■ GIVEN INSTRUCTION ■
Copy out the records between the line containing "Given: Select the Standard" and the line containing "should pyautogui.click(x=180, y=37).", inclusive, matching each line character for character.

━━━━━━

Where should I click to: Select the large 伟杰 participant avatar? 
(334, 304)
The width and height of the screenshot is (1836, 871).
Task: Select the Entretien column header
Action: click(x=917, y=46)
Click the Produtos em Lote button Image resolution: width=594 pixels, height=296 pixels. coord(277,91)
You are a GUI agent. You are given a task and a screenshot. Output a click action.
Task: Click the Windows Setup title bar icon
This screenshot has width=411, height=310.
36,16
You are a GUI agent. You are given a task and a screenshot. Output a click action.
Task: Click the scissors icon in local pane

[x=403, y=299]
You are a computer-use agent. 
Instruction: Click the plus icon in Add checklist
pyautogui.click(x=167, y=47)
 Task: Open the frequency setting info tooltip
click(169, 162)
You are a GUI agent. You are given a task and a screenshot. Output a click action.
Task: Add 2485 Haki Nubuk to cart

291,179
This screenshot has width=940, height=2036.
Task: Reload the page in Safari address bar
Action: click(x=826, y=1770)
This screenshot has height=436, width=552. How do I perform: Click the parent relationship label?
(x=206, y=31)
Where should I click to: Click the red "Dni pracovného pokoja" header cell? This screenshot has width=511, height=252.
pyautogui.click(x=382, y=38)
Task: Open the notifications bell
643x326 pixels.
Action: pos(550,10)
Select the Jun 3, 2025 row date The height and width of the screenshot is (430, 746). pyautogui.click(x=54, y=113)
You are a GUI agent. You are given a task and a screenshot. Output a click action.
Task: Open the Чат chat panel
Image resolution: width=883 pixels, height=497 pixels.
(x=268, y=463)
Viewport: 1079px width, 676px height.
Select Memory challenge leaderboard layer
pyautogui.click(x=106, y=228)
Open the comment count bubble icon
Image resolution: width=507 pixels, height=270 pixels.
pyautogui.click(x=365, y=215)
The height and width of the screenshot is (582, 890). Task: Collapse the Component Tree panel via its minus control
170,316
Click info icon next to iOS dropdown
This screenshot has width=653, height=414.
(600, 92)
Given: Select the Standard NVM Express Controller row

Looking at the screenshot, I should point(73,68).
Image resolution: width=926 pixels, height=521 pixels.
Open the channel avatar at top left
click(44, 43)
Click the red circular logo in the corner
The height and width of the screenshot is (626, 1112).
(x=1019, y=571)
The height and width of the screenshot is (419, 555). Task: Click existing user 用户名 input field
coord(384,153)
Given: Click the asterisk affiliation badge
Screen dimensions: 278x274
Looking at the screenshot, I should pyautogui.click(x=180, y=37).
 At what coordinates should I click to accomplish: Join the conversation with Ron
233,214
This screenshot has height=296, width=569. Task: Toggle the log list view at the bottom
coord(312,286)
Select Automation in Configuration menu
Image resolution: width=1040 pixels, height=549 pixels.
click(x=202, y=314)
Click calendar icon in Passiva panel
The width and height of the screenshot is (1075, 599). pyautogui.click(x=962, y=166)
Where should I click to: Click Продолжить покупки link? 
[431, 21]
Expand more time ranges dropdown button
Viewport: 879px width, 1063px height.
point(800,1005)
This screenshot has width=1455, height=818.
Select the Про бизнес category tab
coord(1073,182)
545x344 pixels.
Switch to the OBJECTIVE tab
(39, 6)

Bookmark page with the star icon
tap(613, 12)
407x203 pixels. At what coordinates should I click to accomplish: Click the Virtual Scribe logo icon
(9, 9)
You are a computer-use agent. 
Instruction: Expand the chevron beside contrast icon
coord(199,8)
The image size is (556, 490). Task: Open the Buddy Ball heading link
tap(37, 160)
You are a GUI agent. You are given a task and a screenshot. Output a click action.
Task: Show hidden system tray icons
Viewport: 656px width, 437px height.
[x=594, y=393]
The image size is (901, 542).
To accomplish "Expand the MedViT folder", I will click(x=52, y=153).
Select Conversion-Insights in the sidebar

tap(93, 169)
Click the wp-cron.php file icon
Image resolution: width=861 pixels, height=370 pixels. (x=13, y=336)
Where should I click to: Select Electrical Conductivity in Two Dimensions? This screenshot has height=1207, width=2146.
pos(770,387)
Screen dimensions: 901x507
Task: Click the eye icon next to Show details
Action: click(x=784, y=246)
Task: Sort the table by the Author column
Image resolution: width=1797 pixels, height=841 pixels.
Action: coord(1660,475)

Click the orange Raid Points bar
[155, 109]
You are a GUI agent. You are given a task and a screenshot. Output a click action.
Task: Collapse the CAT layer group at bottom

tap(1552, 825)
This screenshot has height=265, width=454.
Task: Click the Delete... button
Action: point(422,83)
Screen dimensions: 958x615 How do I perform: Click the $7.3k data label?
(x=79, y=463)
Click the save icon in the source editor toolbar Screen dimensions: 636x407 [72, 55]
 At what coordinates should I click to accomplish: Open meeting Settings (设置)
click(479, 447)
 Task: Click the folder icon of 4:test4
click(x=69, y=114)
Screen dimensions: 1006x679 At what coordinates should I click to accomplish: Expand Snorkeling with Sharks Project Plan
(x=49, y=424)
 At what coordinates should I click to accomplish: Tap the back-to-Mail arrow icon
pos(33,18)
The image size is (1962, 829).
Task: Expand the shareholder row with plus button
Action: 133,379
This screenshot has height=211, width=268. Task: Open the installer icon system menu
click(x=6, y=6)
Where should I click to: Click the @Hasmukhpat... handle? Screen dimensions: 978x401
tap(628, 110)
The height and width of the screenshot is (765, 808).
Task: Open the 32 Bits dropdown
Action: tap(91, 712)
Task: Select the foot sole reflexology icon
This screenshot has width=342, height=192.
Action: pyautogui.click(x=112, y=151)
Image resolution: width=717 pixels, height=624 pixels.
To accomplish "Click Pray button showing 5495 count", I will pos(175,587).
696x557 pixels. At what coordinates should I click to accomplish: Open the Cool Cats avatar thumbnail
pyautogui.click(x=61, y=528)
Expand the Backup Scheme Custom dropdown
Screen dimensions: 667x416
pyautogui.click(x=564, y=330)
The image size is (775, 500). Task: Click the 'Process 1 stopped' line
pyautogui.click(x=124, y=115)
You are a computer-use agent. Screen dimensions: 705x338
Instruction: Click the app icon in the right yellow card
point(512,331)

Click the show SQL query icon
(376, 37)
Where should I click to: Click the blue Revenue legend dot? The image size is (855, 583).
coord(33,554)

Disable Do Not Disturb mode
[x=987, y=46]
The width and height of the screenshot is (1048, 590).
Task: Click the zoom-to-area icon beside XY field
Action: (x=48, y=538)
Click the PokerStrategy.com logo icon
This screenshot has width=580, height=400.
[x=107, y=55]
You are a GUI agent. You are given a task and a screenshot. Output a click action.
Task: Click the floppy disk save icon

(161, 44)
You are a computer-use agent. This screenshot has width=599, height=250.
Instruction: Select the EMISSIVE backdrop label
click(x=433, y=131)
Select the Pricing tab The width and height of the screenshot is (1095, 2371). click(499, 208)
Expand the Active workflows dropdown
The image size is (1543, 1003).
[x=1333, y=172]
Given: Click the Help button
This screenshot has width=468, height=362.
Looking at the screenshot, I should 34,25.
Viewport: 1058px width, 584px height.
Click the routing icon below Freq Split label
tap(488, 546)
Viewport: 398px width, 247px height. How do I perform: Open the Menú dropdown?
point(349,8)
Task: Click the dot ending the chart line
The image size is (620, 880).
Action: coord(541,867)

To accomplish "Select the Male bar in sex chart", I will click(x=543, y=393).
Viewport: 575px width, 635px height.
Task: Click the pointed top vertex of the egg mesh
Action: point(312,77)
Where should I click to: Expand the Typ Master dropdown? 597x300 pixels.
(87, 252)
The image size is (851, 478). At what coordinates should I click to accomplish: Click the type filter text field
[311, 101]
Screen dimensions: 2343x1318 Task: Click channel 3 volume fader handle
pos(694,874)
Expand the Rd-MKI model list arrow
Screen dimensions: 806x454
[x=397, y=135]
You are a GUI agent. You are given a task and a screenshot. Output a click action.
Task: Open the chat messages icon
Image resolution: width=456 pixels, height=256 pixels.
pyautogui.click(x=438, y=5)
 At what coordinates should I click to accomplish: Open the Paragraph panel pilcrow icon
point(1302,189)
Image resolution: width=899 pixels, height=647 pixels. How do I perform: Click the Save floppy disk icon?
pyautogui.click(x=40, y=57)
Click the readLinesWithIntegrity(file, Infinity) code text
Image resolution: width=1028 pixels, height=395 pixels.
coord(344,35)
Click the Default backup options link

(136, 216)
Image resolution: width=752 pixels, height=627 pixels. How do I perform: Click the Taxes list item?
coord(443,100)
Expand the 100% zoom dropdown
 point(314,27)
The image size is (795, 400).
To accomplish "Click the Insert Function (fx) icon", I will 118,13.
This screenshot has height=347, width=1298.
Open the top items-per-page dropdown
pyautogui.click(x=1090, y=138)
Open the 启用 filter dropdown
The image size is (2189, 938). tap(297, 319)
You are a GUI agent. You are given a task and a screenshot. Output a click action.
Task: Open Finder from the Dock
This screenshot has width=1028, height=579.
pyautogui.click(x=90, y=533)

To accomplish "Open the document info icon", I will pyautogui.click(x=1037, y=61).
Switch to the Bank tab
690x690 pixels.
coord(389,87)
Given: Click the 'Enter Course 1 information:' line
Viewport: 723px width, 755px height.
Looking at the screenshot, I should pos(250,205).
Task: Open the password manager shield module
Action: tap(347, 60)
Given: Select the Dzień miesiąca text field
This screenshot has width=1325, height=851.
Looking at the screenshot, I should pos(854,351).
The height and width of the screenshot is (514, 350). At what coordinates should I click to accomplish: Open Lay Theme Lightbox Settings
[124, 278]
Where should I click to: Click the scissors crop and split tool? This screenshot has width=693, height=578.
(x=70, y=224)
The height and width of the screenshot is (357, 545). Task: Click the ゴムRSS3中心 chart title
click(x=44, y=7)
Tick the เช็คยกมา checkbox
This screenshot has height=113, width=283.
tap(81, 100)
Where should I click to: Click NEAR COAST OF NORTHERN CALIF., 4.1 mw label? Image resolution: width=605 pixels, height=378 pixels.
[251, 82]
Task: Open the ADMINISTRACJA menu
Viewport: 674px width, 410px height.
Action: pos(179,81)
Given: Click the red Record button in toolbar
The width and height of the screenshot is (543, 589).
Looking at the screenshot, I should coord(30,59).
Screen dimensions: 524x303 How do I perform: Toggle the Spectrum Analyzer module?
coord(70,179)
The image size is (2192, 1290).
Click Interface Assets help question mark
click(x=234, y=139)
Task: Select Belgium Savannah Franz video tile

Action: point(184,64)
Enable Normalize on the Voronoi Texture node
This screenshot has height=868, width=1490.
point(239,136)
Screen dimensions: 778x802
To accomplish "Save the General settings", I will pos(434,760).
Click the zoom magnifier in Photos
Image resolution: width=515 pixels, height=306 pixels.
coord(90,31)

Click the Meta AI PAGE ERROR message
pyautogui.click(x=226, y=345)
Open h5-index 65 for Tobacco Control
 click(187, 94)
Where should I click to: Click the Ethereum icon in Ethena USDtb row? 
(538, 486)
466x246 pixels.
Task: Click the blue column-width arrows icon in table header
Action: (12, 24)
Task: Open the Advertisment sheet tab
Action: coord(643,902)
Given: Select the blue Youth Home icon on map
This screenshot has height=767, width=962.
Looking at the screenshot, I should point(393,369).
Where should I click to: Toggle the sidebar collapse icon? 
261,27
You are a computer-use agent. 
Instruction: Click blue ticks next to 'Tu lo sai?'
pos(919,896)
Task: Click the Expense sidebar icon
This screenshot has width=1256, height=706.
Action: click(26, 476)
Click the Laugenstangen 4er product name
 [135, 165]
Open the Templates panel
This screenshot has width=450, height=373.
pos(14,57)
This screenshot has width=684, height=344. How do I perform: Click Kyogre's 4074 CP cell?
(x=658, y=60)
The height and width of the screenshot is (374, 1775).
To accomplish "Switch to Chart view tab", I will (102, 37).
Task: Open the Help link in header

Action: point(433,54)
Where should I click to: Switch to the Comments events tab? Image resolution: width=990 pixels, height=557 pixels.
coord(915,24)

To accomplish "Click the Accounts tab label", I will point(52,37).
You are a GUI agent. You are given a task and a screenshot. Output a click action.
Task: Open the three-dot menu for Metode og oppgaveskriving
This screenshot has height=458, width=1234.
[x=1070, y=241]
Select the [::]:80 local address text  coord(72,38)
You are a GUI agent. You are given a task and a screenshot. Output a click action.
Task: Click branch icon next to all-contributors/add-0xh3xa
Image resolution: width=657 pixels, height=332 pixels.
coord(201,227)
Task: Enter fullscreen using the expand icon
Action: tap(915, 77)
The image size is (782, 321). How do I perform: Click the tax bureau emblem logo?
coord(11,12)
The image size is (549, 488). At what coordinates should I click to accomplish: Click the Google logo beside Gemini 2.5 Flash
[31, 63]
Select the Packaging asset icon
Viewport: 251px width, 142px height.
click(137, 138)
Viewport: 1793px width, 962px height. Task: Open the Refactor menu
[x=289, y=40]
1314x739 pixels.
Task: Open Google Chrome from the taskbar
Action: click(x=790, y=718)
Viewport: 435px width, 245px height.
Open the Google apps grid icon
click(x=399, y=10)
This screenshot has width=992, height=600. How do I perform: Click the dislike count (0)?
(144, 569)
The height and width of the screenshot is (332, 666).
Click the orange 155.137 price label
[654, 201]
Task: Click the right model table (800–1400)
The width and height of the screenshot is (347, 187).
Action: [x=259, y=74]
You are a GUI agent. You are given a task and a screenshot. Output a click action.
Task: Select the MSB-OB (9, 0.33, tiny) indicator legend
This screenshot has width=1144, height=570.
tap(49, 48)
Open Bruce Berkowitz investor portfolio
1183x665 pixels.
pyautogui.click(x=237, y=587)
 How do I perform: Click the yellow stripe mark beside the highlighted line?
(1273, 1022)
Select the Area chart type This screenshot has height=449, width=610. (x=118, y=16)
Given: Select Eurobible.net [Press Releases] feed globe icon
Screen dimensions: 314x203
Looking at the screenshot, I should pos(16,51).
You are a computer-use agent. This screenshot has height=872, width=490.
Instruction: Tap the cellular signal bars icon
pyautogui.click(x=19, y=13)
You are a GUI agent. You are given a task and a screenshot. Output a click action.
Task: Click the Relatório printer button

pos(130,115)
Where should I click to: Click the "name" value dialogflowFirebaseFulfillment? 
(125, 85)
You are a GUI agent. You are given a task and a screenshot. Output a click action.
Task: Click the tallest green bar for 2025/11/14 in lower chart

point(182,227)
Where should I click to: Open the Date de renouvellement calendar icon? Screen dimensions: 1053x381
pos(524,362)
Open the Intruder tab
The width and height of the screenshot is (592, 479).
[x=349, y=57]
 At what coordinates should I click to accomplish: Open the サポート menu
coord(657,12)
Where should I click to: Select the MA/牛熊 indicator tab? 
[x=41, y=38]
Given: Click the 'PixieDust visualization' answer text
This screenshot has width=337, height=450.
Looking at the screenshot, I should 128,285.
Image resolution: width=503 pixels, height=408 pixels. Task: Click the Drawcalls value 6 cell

━━━━━━

■ SOLUTION BELOW ■
Given: Select the Standard NVM Express Controller row

Looking at the screenshot, I should point(73,68).
Image resolution: width=926 pixels, height=521 pixels.
Open the channel avatar at top left
click(44, 43)
Click the red circular logo in the corner
The height and width of the screenshot is (626, 1112).
(x=1019, y=571)
The height and width of the screenshot is (419, 555). Task: Click existing user 用户名 input field
coord(384,153)
Given: Click the asterisk affiliation badge
Screen dimensions: 278x274
Looking at the screenshot, I should pyautogui.click(x=180, y=37).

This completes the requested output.